Instructions to follow: Please report, as a single number, how many lines in the entries include the string "toolbar".

Data excerpts:
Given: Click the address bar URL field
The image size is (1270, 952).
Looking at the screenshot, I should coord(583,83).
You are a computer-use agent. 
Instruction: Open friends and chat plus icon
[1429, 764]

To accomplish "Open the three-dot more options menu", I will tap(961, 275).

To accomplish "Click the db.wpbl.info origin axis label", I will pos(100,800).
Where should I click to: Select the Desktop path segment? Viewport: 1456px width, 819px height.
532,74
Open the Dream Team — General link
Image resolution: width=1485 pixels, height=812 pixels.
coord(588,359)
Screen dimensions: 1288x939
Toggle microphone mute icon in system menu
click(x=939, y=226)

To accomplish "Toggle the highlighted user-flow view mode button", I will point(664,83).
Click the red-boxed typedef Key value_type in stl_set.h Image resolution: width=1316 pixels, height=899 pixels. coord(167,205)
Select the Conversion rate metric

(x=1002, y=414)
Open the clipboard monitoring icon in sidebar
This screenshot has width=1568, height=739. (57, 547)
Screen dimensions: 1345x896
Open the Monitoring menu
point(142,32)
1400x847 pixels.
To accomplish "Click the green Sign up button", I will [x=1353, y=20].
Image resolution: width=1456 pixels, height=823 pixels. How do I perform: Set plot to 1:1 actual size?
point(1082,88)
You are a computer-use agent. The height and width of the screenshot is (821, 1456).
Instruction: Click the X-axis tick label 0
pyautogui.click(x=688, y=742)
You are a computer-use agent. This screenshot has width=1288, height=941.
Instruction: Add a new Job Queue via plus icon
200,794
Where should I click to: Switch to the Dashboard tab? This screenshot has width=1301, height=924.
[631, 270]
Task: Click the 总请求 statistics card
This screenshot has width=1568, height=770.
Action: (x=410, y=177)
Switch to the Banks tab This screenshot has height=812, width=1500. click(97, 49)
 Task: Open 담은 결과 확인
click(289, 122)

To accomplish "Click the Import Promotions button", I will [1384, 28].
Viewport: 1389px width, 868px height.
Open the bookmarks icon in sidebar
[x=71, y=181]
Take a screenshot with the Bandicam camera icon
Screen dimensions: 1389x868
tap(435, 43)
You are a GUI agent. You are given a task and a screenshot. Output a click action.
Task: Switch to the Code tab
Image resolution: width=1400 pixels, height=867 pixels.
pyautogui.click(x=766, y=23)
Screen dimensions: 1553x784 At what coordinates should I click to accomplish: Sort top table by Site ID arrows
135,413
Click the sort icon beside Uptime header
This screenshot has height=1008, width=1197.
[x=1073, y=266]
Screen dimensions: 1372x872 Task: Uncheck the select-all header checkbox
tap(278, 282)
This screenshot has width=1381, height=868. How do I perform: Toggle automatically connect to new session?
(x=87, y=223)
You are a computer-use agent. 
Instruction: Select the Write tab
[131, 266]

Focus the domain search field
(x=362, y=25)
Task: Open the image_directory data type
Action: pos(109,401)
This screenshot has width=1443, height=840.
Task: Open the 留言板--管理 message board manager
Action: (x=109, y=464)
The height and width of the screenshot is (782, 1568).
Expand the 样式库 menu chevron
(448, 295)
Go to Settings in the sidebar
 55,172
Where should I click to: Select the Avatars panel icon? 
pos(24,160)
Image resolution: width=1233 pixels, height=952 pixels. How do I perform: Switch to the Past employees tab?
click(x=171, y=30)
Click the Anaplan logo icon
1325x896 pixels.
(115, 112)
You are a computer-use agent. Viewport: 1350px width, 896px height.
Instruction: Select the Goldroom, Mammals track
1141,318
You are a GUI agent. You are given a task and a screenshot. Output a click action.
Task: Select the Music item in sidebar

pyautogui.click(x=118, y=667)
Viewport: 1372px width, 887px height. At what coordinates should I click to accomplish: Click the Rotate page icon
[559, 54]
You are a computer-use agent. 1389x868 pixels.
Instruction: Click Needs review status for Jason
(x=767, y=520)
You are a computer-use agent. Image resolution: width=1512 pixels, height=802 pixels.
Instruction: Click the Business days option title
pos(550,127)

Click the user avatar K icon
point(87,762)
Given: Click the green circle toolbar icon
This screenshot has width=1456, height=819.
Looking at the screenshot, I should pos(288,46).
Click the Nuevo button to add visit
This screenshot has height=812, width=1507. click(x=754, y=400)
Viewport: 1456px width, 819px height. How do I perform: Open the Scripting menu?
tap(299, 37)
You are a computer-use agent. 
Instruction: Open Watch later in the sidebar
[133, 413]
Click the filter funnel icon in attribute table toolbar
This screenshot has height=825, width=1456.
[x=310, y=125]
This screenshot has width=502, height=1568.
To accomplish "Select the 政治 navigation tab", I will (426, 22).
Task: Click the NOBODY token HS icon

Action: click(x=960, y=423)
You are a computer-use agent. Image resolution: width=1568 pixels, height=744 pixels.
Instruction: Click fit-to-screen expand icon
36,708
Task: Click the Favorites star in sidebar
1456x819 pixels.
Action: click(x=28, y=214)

Solution below: 2